A cure for the post-harvest blues?
There is something about harvest-time that always leaves me
a little bit unsettled. I don’t think it’s just the thought that with harvest
safely behind us and the autumn colours really starting to take off we can
settle down for the coming winter. I’m left with what I can only describe as
the post-harvest blues.
It’s good that once again we have remembered to give thanks
for the fruit, the flowers, all our food. And although the harvest has not been
a bumper one, and we know that world food prices are up, even so we can give
thanks that we have enough.. and more.
But somewhere I am left with a feeling that thanking God for
the harvest is alright as far as it goes. I think I’m always left wondering
quite where the Good News is in the harvest message of simple thanks to God who
made all that we have.
So I was glad of today’s readings which have encouraged us
to think about the beauty and wonder of creation, but also to think about the
relationship we have with God the creator.
It is good to marvel at creation, it is good to give thanks
to God for all the gifts of creation, but it is also important to remember that
we are part of the created order, that we too are created beings.
In Psalm 8 the writer begins by praising the vastness of the
heavens and the glory of God we see in them. When the Psalmist looks at the
heavens, at the moon and stars – we might add and the billions of galaxies –
the Psalmist asks ‘why do you care about humans?’.

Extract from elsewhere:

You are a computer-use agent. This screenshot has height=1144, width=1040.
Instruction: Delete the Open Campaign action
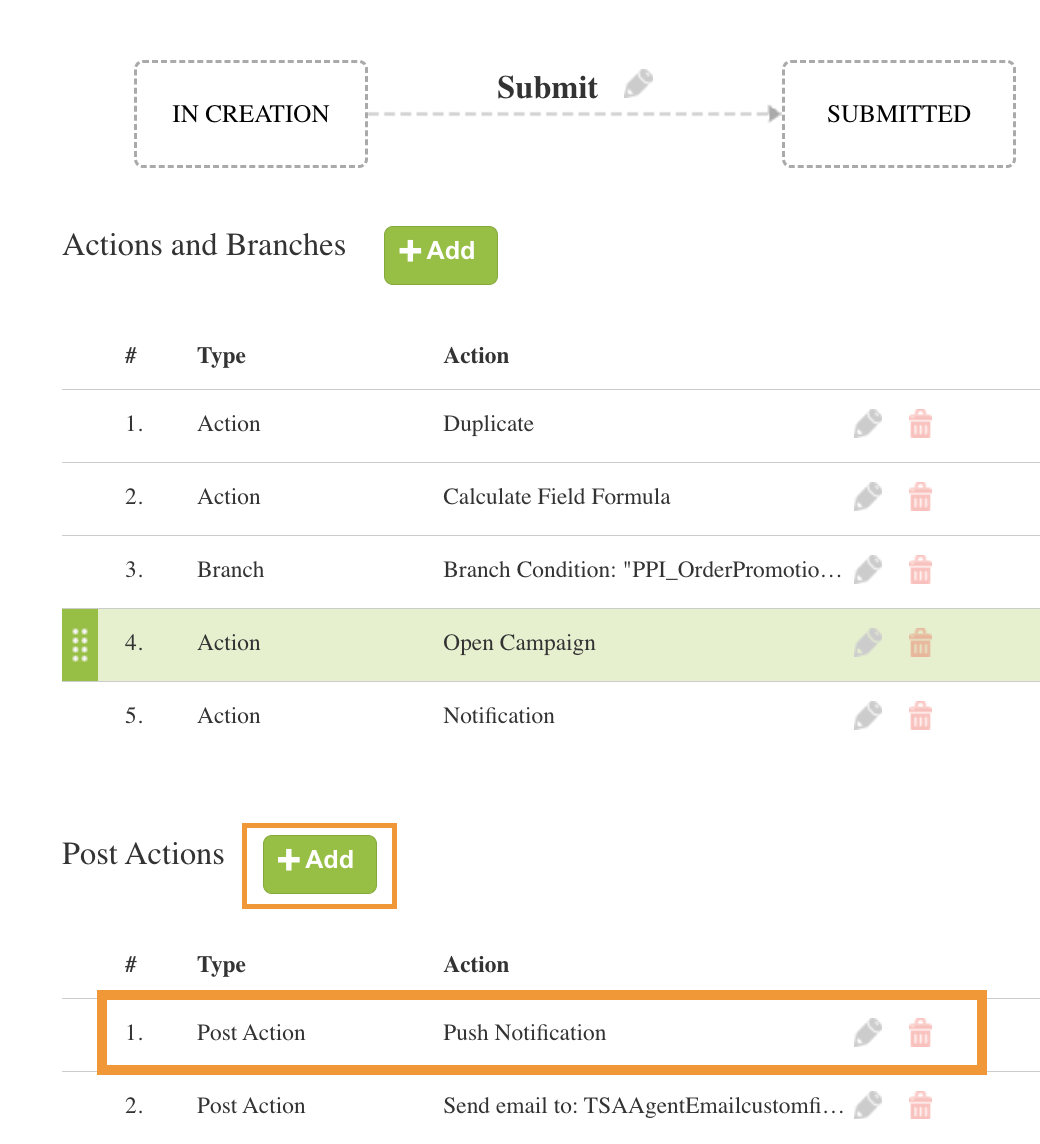[920, 643]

In all the enormous vastness of space, why would the
almighty creator God care about us – these tiny specks of life on the small
blue-green planet we call Earth?
But, the psalmist writes ‘ you have made us a little lower
than you yourself, and given us power over sheep, cattle, wild animals, birds
and fish’.
God has made the immensity of space, but here on Earth he
has placed us to be stewards. So it is right that often our thoughts at
harvest-time turn to our important role in caring for our planet, and of sharing
the bounty of the earth with other people and with all creation.
We cannot read Psalm 8 and then allow our thanks to be only
about what we have stored up ‘ere the winter storms begin’. We thank God for
making us and for giving us responsibility in his world.
Even so, I’m left with the post-harvest blues.
It’s almost as if
we are implying that God has made us this beautiful world, placed us in
charge of creation to care for it and each other, and then… left us to it.
If we only praise the God of creation, we are left as
inhabitants as a beautiful but essentially empty world. If we’re not careful,
we relegate God to the role of an absent parent, who surrounds us with
wonderful gifts, but never actually spends any time with us.
So I’m grateful for the letter to the Hebrews, which makes it abundantly clear that our
relationship with God our creator goes beyond this.
We are part of the created order and we are given
responsibility for the rest of creation. But that is not enough – that is
certainly not all there is to the relationship we have with God.
God has not made us to be just caretakers, God has made us
to be God’s beloved children.
We mustn’t let the beauty of creation blind us to the fact
that God is not only the almighty creator, who wants us to serve him. God is
our loving parent, who wants us to know and love him.
So the letter to the Hebrews is clear that God’s fullest
attempt to communicate love to us is through Jesus Christ, who came to seek and
to save the lost.
God has not just created the world and set us in it. God has
come to his world in Jesus to love and heal and touch and convince us that
wonderful as the world can be, it is only a part of the reality that is God. We
can see reflections of God’s glory here, but we are made to know the fullness
of life lived in God, through the eternal life beyond this created order.
We are not created by God to live loveless lifes as
caretakers of an abandoned earth – we are loved and cherished. God is not an
absent or impersonal creative force – God is with us and for us and surrounds
us with love and care.
Here is a cure for the post harvest blues.
Here is bread and wine – gifts of creation but here at the
Lord’s table much, much more. Here is God with us – here is the gift of the
body and blood of Jesus – here is the promise that as we take this food and
drink into ourselves we take the promise of God’s presence through the Holy
Spirit.
Creating us and sustaining us – but also abiding with us and
in us – as a cure for the post harvest blues and for all that ails us. In his
name – father Son & Holy Spirit. Amen.